Stored records:
++++++++++

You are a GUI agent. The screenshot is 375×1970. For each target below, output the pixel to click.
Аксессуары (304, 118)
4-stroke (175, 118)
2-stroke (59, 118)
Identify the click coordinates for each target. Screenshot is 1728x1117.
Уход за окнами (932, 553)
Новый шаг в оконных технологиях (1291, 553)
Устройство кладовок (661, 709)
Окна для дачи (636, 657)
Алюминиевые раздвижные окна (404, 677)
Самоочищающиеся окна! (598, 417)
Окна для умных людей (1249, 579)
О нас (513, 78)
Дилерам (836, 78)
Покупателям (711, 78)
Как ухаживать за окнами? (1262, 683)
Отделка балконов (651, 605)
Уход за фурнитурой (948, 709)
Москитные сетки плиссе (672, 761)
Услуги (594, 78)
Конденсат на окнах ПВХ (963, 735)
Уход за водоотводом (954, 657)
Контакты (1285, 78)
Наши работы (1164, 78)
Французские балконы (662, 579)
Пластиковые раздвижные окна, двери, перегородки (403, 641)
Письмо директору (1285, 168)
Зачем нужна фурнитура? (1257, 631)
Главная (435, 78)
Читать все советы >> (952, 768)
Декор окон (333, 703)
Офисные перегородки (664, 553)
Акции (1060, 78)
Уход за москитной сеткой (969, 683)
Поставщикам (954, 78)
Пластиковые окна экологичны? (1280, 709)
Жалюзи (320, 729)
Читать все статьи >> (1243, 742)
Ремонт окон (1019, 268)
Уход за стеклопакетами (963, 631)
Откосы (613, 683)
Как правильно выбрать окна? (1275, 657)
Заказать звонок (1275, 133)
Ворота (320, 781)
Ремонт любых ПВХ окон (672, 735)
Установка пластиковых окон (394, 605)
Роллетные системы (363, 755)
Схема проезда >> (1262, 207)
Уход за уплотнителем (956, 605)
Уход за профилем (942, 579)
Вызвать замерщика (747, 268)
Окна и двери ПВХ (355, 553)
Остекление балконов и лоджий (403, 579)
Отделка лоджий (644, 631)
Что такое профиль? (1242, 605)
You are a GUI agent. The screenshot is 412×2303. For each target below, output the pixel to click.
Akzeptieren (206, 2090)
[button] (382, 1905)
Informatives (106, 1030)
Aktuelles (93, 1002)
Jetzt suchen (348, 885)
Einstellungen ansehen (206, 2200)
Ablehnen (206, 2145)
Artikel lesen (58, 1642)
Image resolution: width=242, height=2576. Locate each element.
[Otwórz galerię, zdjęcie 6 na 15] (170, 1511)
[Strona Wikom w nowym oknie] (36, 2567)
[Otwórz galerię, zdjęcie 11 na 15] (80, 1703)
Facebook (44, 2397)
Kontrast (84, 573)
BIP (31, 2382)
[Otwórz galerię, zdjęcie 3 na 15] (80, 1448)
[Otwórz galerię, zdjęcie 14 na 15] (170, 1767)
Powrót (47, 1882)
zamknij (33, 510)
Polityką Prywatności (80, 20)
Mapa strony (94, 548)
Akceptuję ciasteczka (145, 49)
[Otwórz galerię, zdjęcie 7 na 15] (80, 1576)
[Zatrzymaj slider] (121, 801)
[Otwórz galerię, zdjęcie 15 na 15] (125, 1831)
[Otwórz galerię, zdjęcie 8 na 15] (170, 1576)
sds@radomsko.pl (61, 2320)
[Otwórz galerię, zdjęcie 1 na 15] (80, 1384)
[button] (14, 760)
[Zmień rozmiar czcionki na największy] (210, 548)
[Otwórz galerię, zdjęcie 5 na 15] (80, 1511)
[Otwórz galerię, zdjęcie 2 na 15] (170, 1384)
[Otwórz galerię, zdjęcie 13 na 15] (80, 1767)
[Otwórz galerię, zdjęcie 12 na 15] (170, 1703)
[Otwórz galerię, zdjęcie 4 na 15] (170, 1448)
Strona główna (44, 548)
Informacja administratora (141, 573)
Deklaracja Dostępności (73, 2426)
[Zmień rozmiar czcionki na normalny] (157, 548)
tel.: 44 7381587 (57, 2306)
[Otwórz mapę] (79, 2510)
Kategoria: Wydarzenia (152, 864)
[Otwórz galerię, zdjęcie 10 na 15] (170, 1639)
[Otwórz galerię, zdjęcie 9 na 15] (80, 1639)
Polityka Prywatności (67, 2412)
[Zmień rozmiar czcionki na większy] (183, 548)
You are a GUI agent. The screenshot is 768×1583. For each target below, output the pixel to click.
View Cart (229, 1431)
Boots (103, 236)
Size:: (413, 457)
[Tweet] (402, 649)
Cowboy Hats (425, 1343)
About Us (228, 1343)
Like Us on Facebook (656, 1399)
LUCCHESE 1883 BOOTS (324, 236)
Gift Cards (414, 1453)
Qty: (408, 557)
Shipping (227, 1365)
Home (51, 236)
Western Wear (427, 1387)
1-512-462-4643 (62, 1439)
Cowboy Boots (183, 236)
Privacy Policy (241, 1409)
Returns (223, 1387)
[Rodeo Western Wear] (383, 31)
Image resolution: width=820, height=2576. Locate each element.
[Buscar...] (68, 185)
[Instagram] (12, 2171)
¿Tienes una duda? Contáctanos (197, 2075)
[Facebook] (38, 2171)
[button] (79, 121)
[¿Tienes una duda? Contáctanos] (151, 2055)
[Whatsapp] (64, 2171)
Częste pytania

++++++++++

Exercise prompt:
Only the lines above starting at the one containing "[Tweet] (402, 649)" and ending at the one containing "[button] (79, 121)", both included, are to be returned, exactly as they read.

Output for this exercise:
[Tweet] (402, 649)
Cowboy Hats (425, 1343)
About Us (228, 1343)
Like Us on Facebook (656, 1399)
LUCCHESE 1883 BOOTS (324, 236)
Gift Cards (414, 1453)
Qty: (408, 557)
Shipping (227, 1365)
Home (51, 236)
Western Wear (427, 1387)
1-512-462-4643 (62, 1439)
Cowboy Boots (183, 236)
Privacy Policy (241, 1409)
Returns (223, 1387)
[Rodeo Western Wear] (383, 31)
Image resolution: width=820, height=2576. Locate each element.
[Buscar...] (68, 185)
[Instagram] (12, 2171)
¿Tienes una duda? Contáctanos (197, 2075)
[Facebook] (38, 2171)
[button] (79, 121)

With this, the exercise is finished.